Tuesday, January 18, 2011
Grow A Pair
In the January 2011 issue of GQ, Glenn O'Brien fielded a question about from a salesman about men needing their wive's or girlfriend's approval before making any clothing purchase whatsoever. I won't get into Mr. O'Brien's response (which was excellent), but I can say that I've seen this scenario approximately eighteen bazillion times, one of which was last week. Two things were clear about this couple: that they were linked romantically and that he had absolutely no say in which coat he would or wouldn't buy. It went something like this:
Woman: Are these all your men's coats?
Salesperson: Yes, but we have more sizes in the back. (speaking to both, but making eye contact with the man) What were you looking for?

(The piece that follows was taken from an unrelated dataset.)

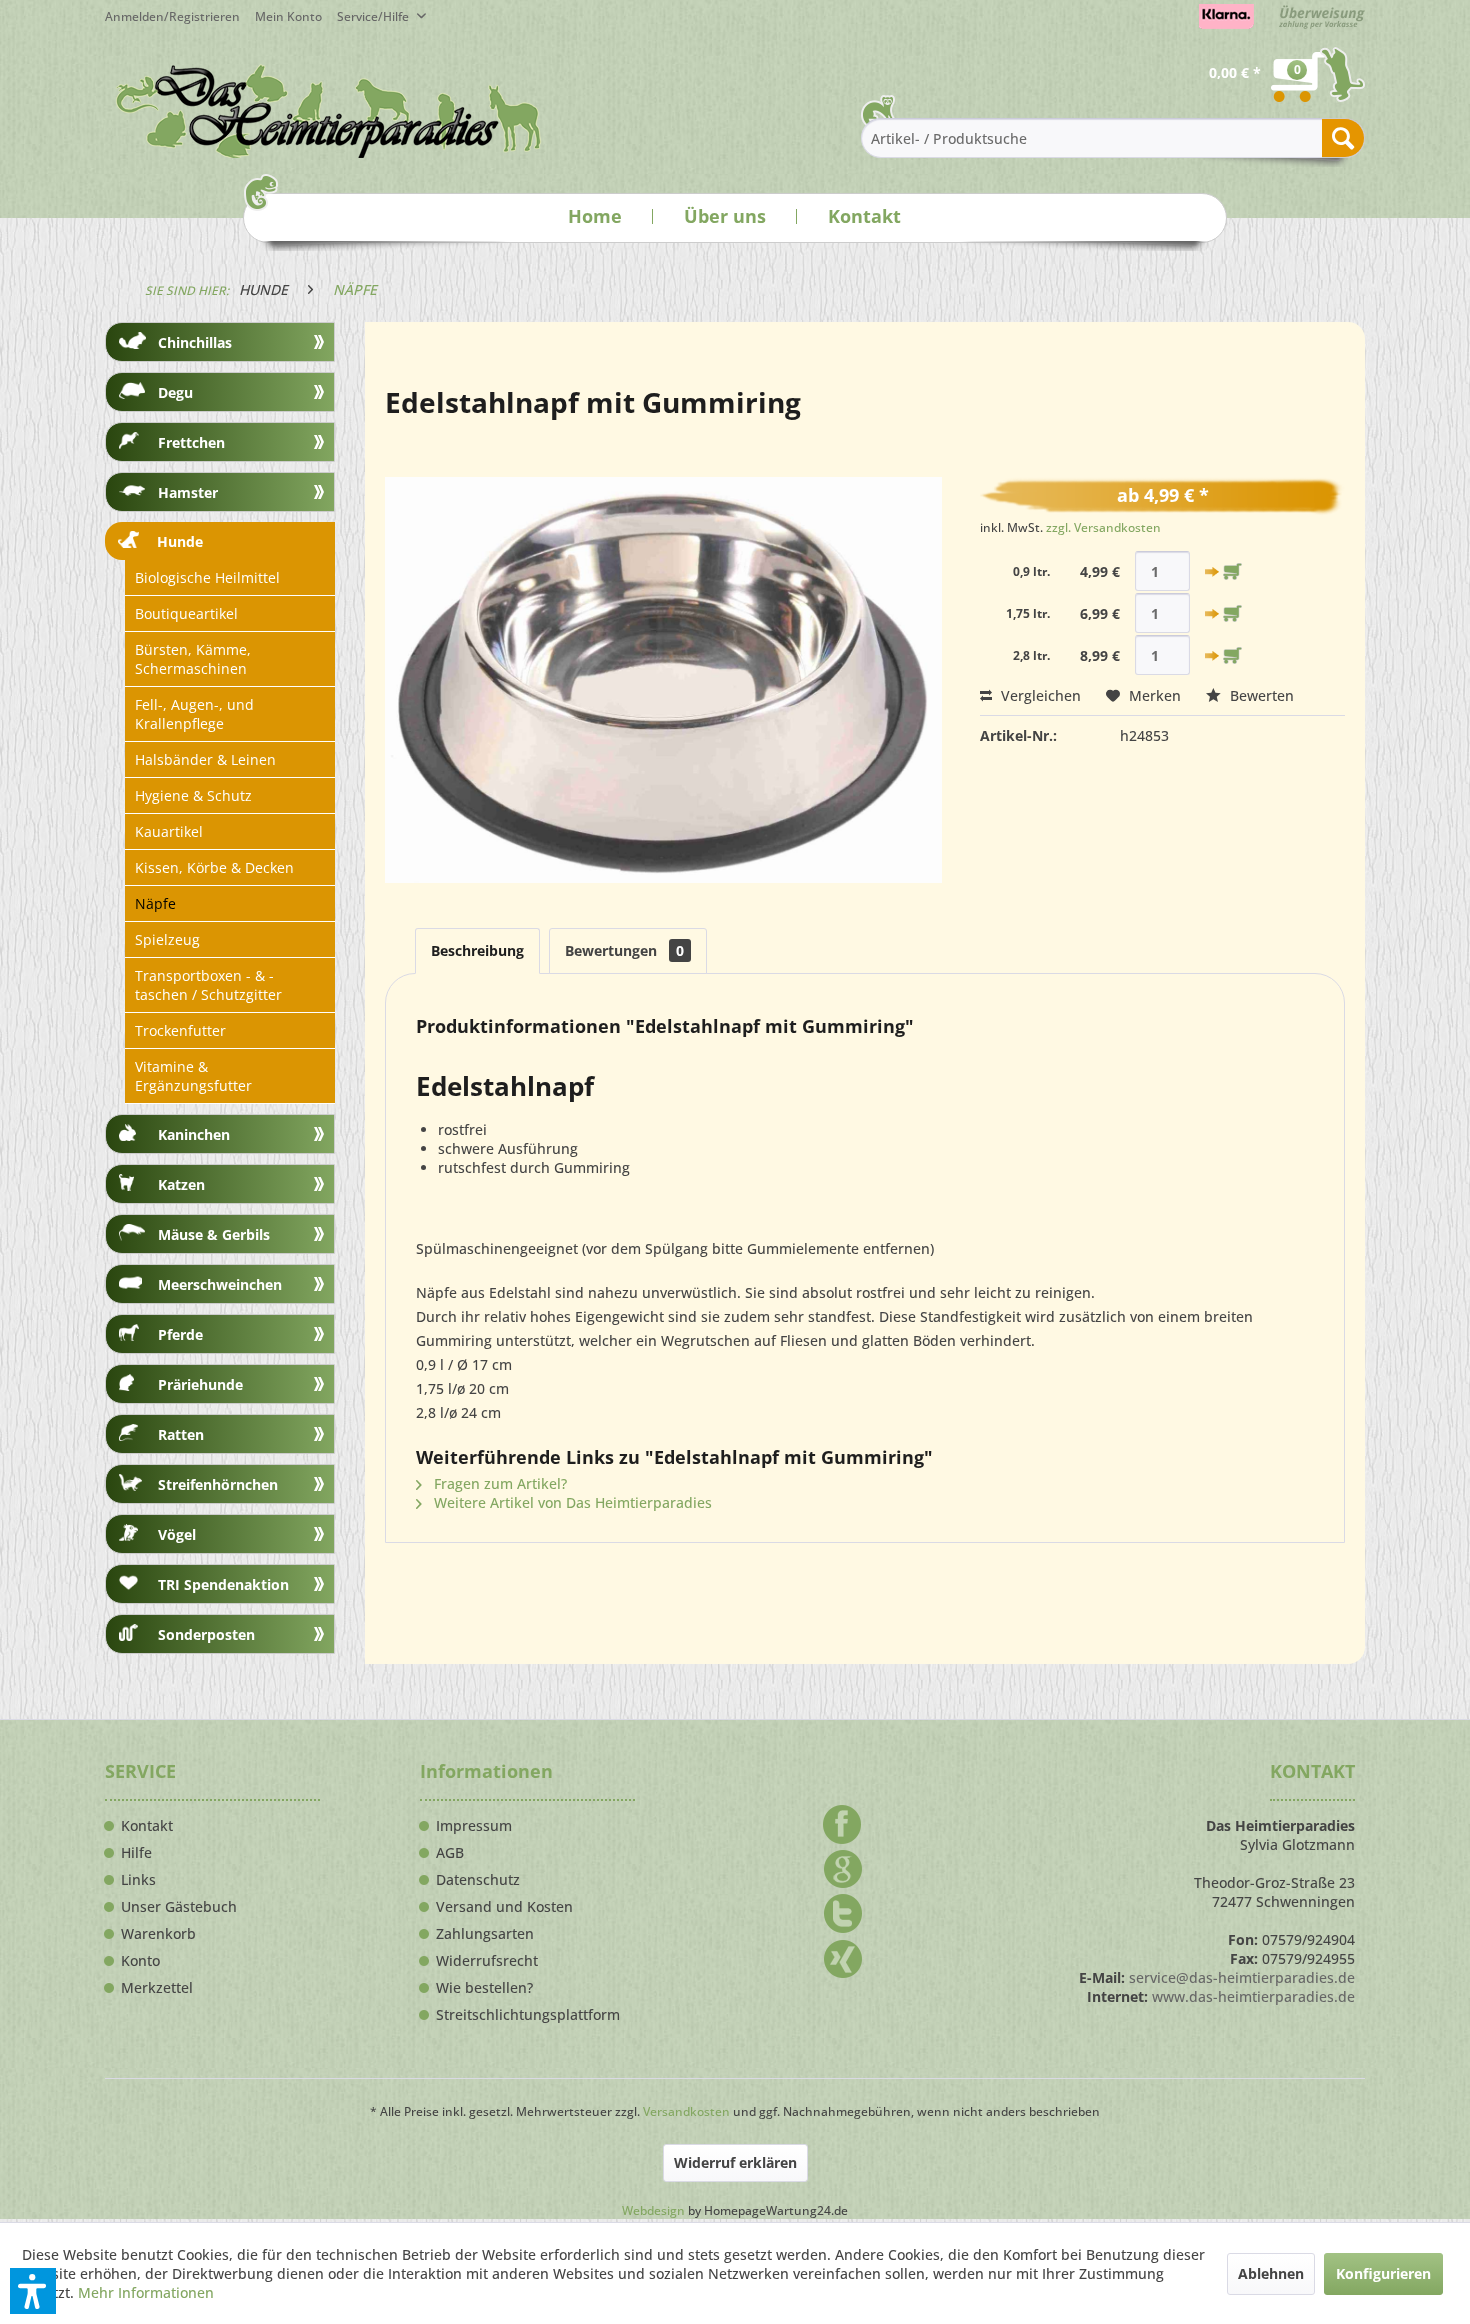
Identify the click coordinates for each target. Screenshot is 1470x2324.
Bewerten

Man: (Totally silent, looks over at wife/girlfriend)
Woman: Blah blah blah blah...
I write "blah blah blah blah" not to belittle the woman, but to emphasize that the important point here is that the man in this interaction was so clueless and helpless that he came off as pathetic and completely whipped. She may very well have actually been carrying his testicles in her purse. This man, a grown man, appeared to be mentally healthy and reasonably successful. How in the hell does he not know how to pick out his own damned coat? Asking for your girl's opinion is totally reasonable, but having her pick out all your clothes is a completely different thing altogether. It sets you on a path where the next logical step is to have her cut up your food into bite-sized pieces and wipe the snot from your nose. Being able to dress yourself is a life skill, like balancing a checkbook or making a doctor's appointment. It's reasonable to assume that this man could do these things; why not buy clothes?
Many guys simply don't care. Men in this country are raised to be not at all concerned with how they're dressed, and while the pendulum is swinging towards dressing decently (for now), it's still safe to say that many men are afraid that any aesthetic sensibility with regards to their appearance will make them "look gay."

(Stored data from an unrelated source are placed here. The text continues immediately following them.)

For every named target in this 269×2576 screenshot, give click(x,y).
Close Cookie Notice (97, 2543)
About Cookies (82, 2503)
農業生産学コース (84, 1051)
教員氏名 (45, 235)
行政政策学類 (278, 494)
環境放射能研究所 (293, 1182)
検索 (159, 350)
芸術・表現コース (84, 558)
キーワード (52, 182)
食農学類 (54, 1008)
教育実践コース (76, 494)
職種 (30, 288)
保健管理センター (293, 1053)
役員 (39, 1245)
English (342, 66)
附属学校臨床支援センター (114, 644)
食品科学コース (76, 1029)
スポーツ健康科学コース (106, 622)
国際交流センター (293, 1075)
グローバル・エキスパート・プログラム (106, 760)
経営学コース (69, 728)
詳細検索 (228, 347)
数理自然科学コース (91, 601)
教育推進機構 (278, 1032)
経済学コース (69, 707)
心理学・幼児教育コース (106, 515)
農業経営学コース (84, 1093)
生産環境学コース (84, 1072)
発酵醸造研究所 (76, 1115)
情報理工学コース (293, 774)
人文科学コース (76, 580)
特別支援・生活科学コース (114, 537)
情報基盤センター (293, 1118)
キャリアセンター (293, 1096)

This point of view is offensive on many levels, as it associates dressing well exclusively with homosexuality and homosexuality with inherent wrongness and shame. Dressing well knows no sexual orientation or preference, and there's nothing inherently wrong with homosexuality. Some gay men dress well, some dress poorly. The same can be said about straight men, bisexual men, asexual men, and whatever other sexual orientations that anthropologists might otherwise chastise me for omitting.

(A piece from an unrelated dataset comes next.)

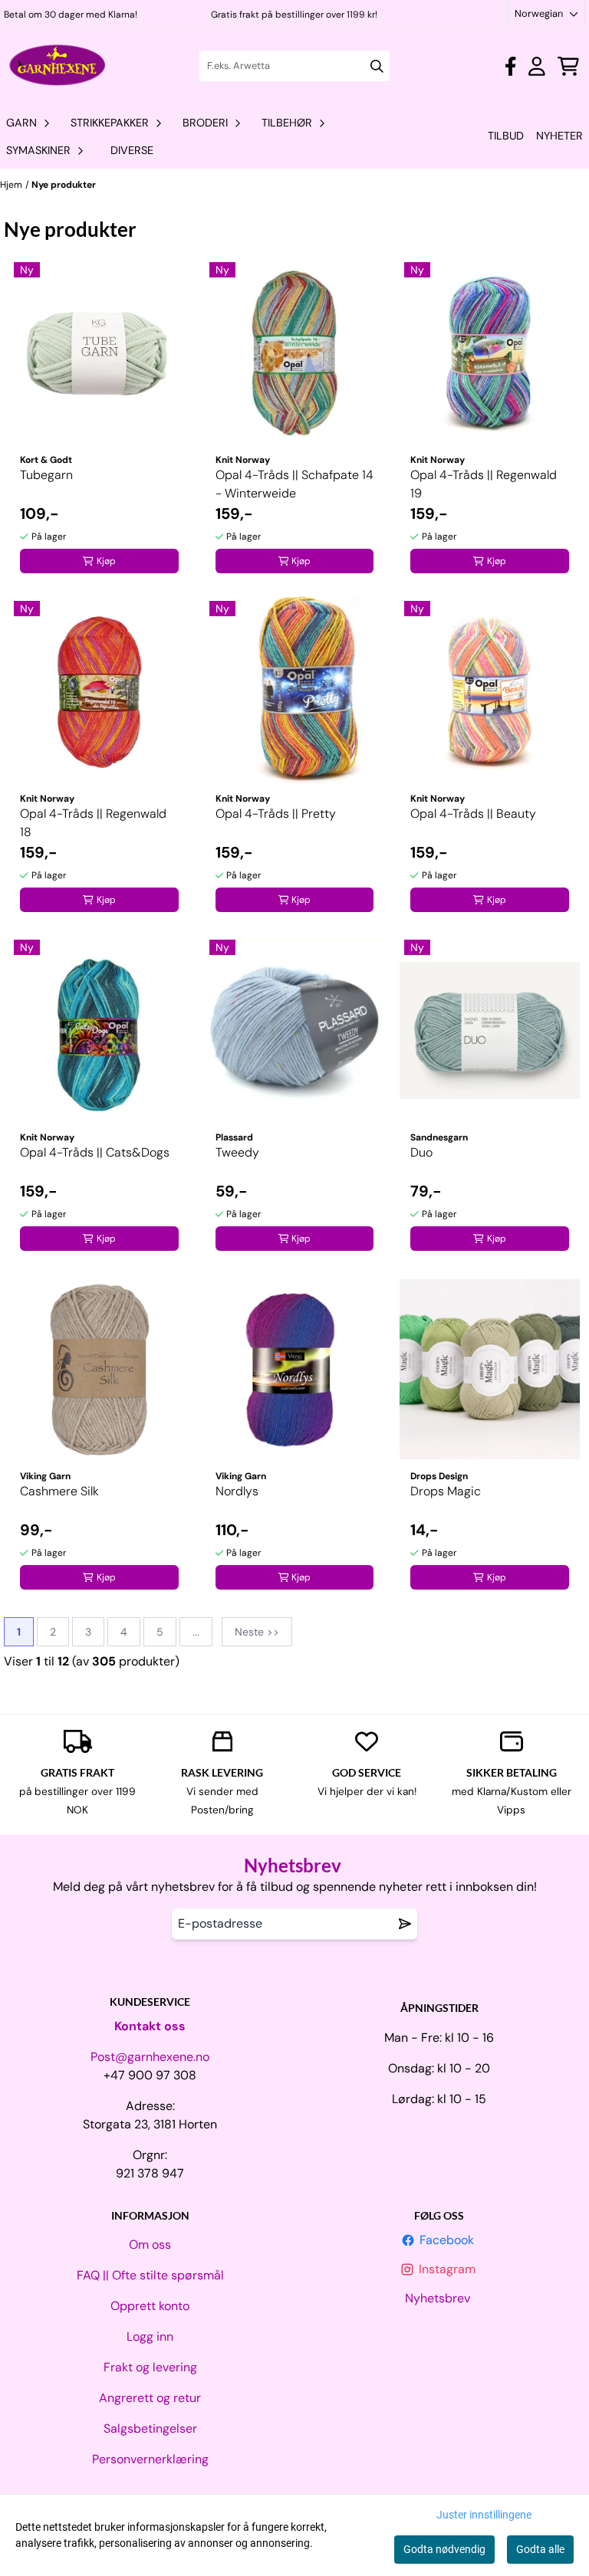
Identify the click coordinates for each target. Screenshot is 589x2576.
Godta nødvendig (444, 2549)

Maybe this couple was happy with this arrangement. Maybe they're doing an unorthodox social sub/dom thing. Maybe he's a pushover and she's a control freak. Maybe they hate that he doesn't know what an appropriate winter coat is, or maybe he's so afraid to appear gay as to defer all sartorial decisions to his girlfriend. Whatever the explanation, I think it's much better to have an ignorant person perceive you as gay for dressing like a man (God dammit) than to be dressed and treated like a pathetic, helpless little boy who's still caught up in mommy's apron strings.
Sunday, January 2, 2011
Dress to Incept
Since I'd been out drinking on both New Year's Eve Eve and New Year's Eve, I decided that it was a good idea to fall back last night and maybe not give myself a mild case of alcohol poisoning. I rented Inception, which basically kicks your mind in the apricots and then forces it to be engaged at a high level for two and a half hours. The movie is incredible, though, so it's worth it. Just be sure to detox with something reliably funny afterward; YouTubing Louis C.K. standup routines worked for me.
I would like to point out that just about every male actor in the movie was particularly well-dressed. I mean, we're talking Ocean's Eleven well-dressed. Suits were perfectly cut and color-coordinated, shirtsleeves and collars were so exacting in their standards that they had to be custom-made, and even sportswear was the epitome of what casual elegance should be: relaxed, but not at all sloppy or slouchy. On this last point, Mr. DiCaprio performed particularly well. A round of applause for you.
The real prizes, however, have to go out to Joseph Gordon-Levitt, Cillian Murphy, and Ken Watanabe. These three look dapper as hell and fully understand what it is to wear a suit, not allow it to wear you. The pictures above barely do any of them justice. If you watch the movie, note Watanabe's pocket square/tie coordination. Pay attention to Gordon-Levitt's high shirt collars and the elegant authority that his three-piece suits (broken up or not) imply.
Finally, just watch Murphy. Literally every detail of his suit is correct; he's showing the proper amount of shirt cuff, his suspenders (yes, suspenders) are subtle and not tacky, his double-breasted jacket is side-vented and is tailored with the kind of precision that you can only get from custom clothing. The details shine most when Murphy is in motion; you can see how everything literally flows together to form a whole that's truly greater than the sum of its parts.
Just watch the dimples in those ties, gentlemen. You slipped a couple of times there.